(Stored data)
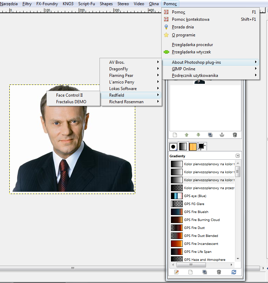Expand the GIMP Online submenu
Viewport: 268px width, 283px height.
coord(183,69)
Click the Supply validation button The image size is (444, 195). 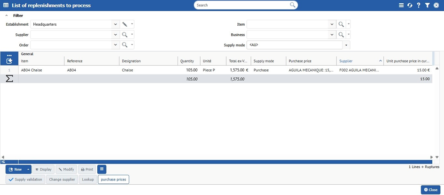25,180
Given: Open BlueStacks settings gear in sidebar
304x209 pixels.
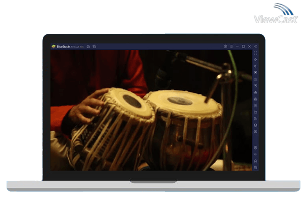Looking at the screenshot, I should click(256, 147).
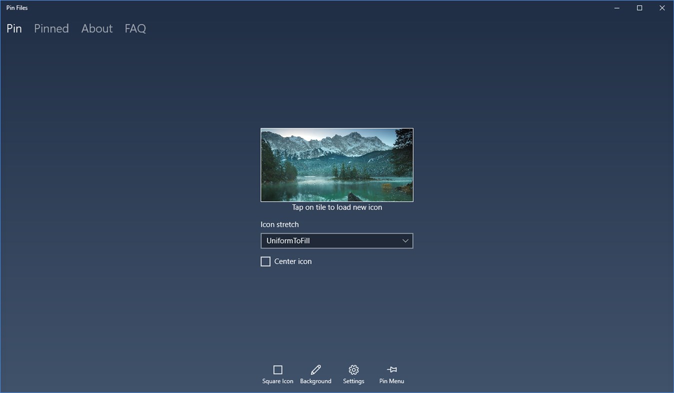
Task: Click the pin-shaped icon in the app bar
Action: pyautogui.click(x=391, y=370)
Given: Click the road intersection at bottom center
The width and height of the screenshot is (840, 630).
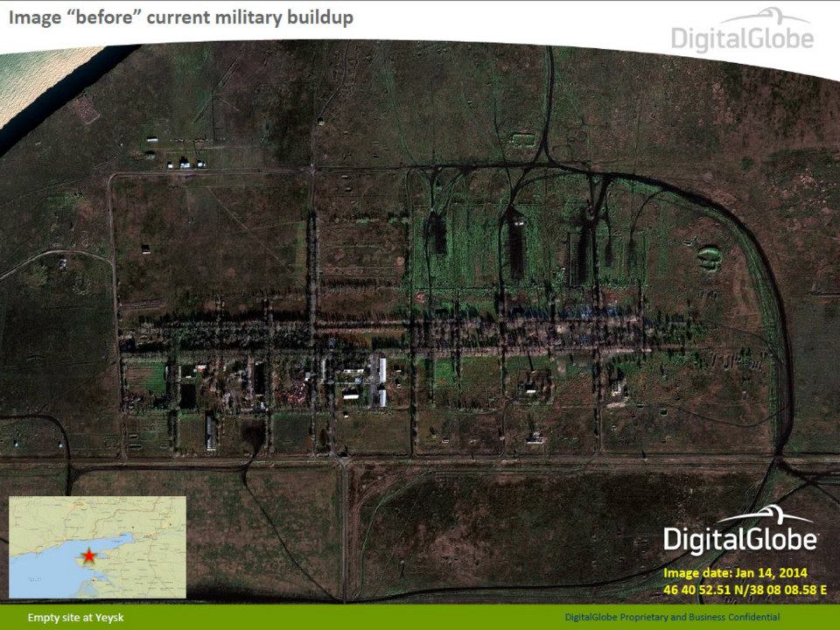Looking at the screenshot, I should click(x=344, y=461).
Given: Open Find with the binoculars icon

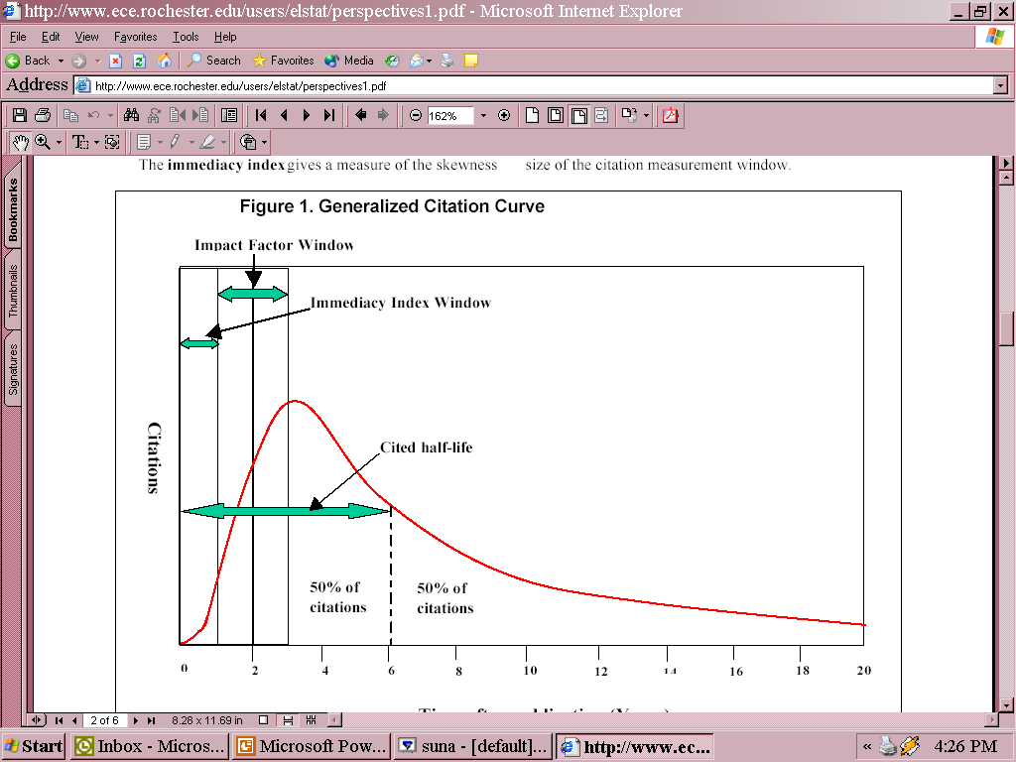Looking at the screenshot, I should coord(131,115).
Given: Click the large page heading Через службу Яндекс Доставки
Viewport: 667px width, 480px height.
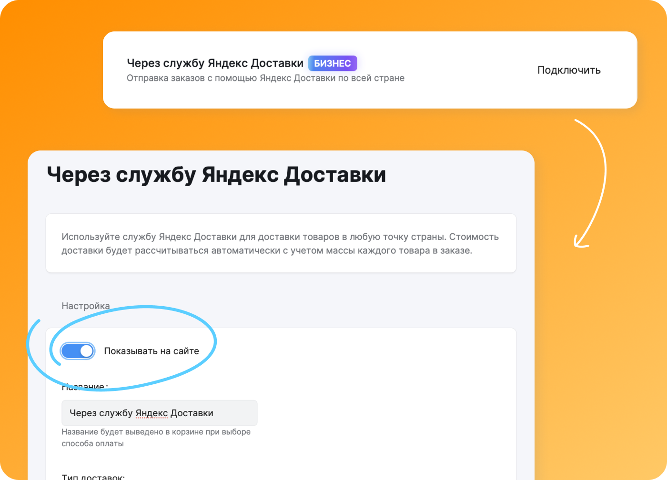Looking at the screenshot, I should 216,175.
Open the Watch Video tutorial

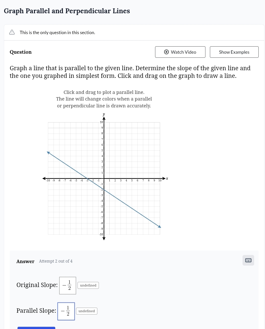click(x=180, y=52)
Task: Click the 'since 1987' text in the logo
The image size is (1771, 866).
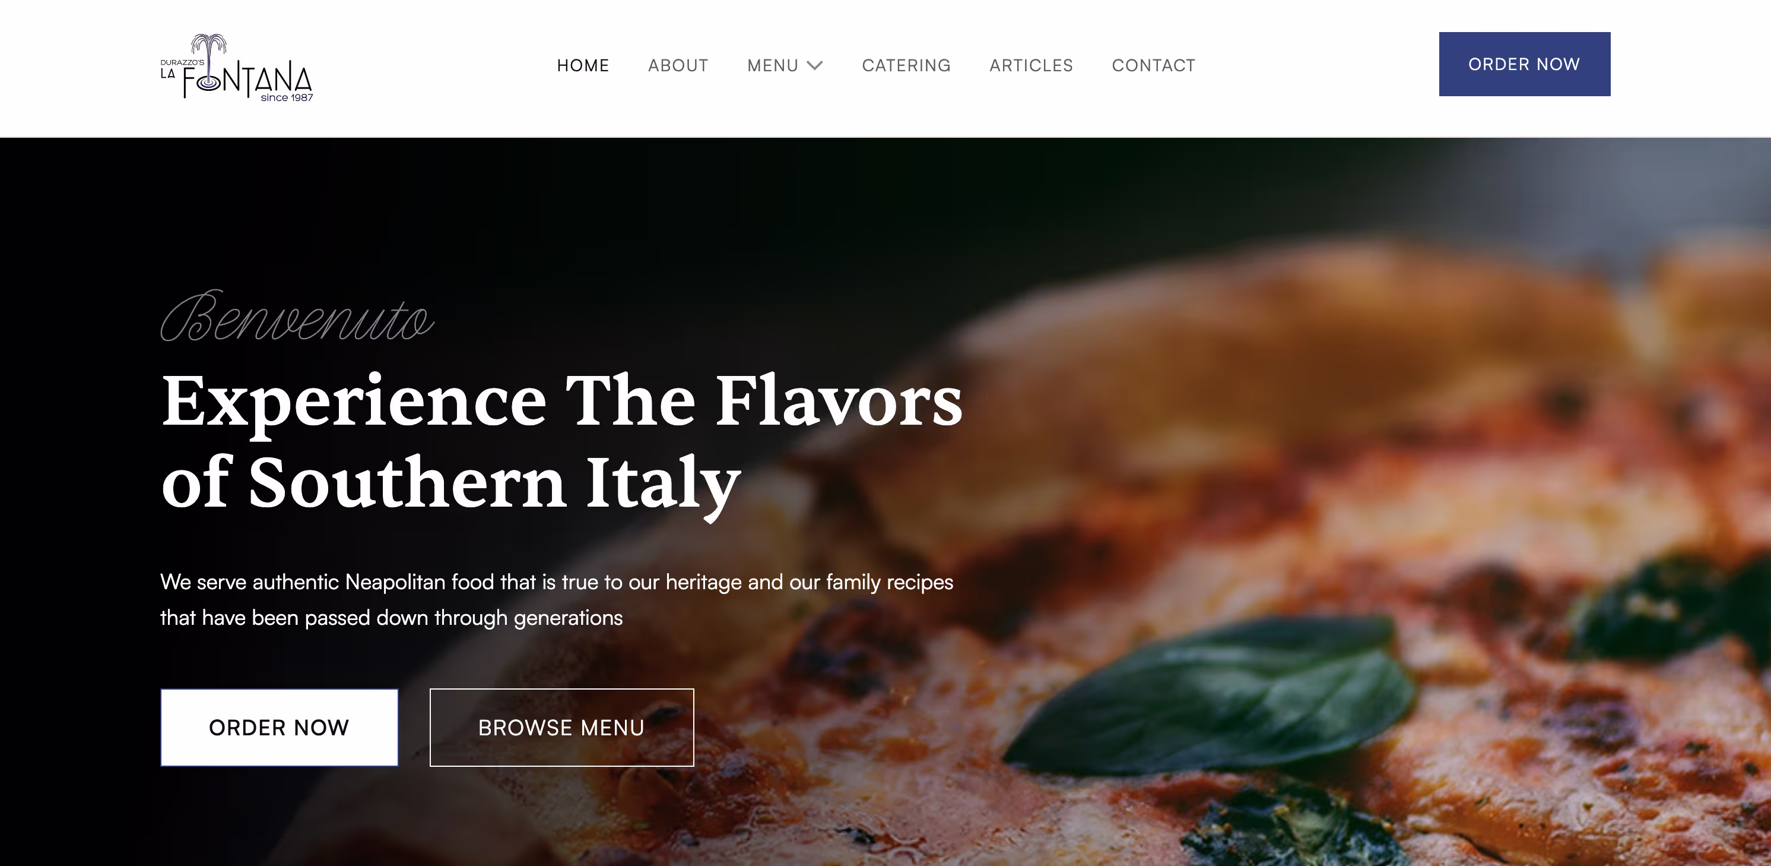Action: coord(287,98)
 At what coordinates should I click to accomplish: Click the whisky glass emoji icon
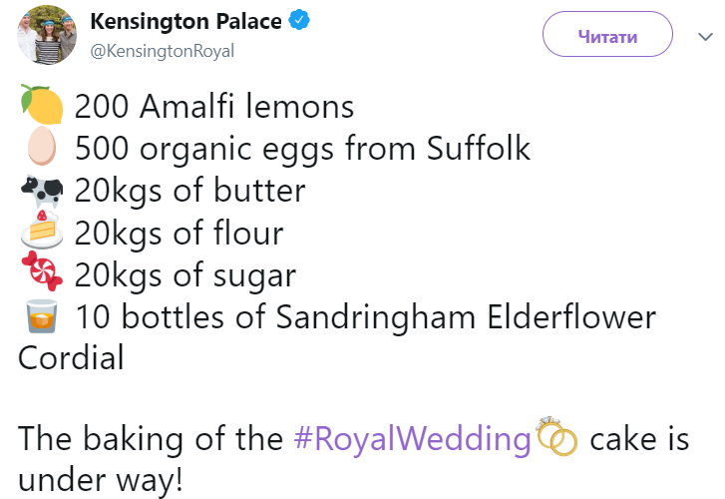pos(42,317)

What to do
Take the line that contains "The width and" and every line after it to the end of the records above; quote them exactly, leaving out the pictures.

Answer to this problem
The width and height of the screenshot is (840, 630).
Looking at the screenshot, I should click(x=344, y=461).
Given: Open Find with the binoculars icon

Looking at the screenshot, I should coord(131,115).
Given: Click the large page heading Через службу Яндекс Доставки
Viewport: 667px width, 480px height.
Looking at the screenshot, I should 216,175.
Open the Watch Video tutorial

click(x=180, y=52)
Task: Click the 'since 1987' text in the logo
The image size is (1771, 866).
Action: coord(287,98)
 At what coordinates should I click to accomplish: Click the whisky glass emoji icon
pos(42,317)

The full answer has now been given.